Lawmakers took a page from environmental advocates.
In recent years, several U.S. states have passed legislation severely restricting abortion. Many of these state laws are known as heartbeat bills, as they ban abortion after the point when a fetal heartbeat is detected — which occurs around six weeks gestation.
But the laws could never go into effect, as they were always blocked by court challenges — until Texas’ heartbeat bill went into effect this month.
How did Texas end up having a law so restrictive that it bans abortion at a point far earlier than Roe v. Wade would allow?
O. Carter Snead, a law professor at the University of Notre Dame, explained in a Washington Post op-ed that Texas legislators found a way to preempt court challenges by following a model used in environmental legislation.
That model is known as “citizen suits.” The Environmental Rights Database website explains citizen suits this way:
Many of the federal environmental laws in the United States allow members of the public to initiate lawsuits in federal court against actors, including corporations, that violate requirements imposed pursuant to federal environmental laws and regulations. Such laws include, among others, the Resource Conservation and Recovery Act, the Clean Water Act, the Clean Air Act, and the Endangered Species Act. … This practice aims to benefit members of the public who may be adversely affected by a violation of federal environmental regulation that has gone unnoticed by the regulatory enforcement agency, and also to provide environmental enforcement through community empowerment.

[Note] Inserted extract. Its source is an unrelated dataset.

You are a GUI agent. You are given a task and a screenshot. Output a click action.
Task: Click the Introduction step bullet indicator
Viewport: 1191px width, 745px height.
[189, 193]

The difference with the Texas law, however, is that it precludes public officials from enforcing it, leaving citizens as the sole “enforcers.”
“The law authorizes only private citizens to bring civil suit in Texas state court against those who perform, aid and abet abortions after a fetal heartbeat is detected,” Snead said. “Women seeking abortions are immune from suit, and there is an exception for medical emergencies.

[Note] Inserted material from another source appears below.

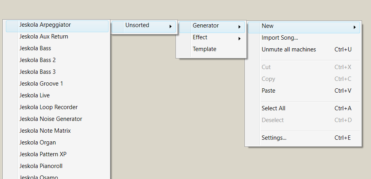The height and width of the screenshot is (179, 371).
Task: Expand the Unsorted submenu
Action: [x=138, y=25]
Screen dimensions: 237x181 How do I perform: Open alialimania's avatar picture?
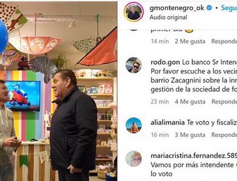point(134,125)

“The Texas strategy was ingenious in that it evaded the usual pre-enforcement injunction by a federal court, which only has the constitutional power to act when the parties before them are involved in a real dispute,” Snead continued. “Because neither the state officials nor the private citizen sued in the case were involved in the enforcement of the law, the Supreme Court lacked the power to intervene.”
As Sarah Isgur, who was Justice Department spokeswoman during the Trump administration, explained in Politico, when abortion providers sued to stop the law from going into effect, “the question was always whom they were going to bring the lawsuit against. The Texas attorney general and governor — the people who normally get sued in state abortion restriction cases — weren’t parties to any of these future lawsuits, so they couldn’t be sued in this case. In the end, the abortion providers decided to sue a state judge, arguing that he was a state actor that could be enjoined from presiding over the civil cases and using the power of the state to enforce the $10,000 award.”
In a 5-4, unsigned opinion, the Supreme Court declined to block the law, saying the abortion clinics who had challenged it had not made their case. But the opinion left open the possibility that the court could entertain future challenges to it.
Biden Administration response
The challenge to the law remains pending in the lower federal courts, and Texas’ seeming pro-life victory has energized pro-choicers all the way up to the Biden White House. Jen Psaki, White House press secretary, said last week that President Biden would “continue to call for the codification of Roe.” House Speaker Nancy Pelosi (D-Calif.) also called for its codification at the federal level.
Biden said he has directed a “gender-focused policy council” in the White House, the Office of the White House Counsel and the Health and Human Services and the Justice Departments to “launch a whole-of-government effort” to respond to the court’s decision. The effort will look “specifically to the Department of Health and Human Services and the Department of Justice to see what steps the Federal Government can take to ensure that women in Texas have access to safe and legal abortions as protected by Roe,” he said in a statement.
On Labor Day, Attorney General Merrick B. Garland said the Justice Department would rely on the Clinton-era Freedom of Access to Clinic Entrances (FACE) Act to respond to the situation.
“The FACE Act prohibits the use or threat of force and physical obstruction that injures, intimidates, or interferes with a person seeking to obtain or provide reproductive health services,” said Garland, who was President Barack Obama’s choice to fill Justice Antonin Scalia’s seat on the Supreme Court, a nomination that Senate Republicans blocked in 2016. “It also prohibits intentional property damage of a facility providing reproductive health services. The department has consistently obtained criminal and civil remedies for violations of the FACE Act since it was signed into law in 1994, and it will continue to do so now.
“The department will provide support from federal law enforcement when an abortion clinic or reproductive health center is under attack,” Garland continued. “We have reached out to U.S. Attorneys’ Offices and FBI field offices in Texas and across the country to discuss our enforcement authorities.”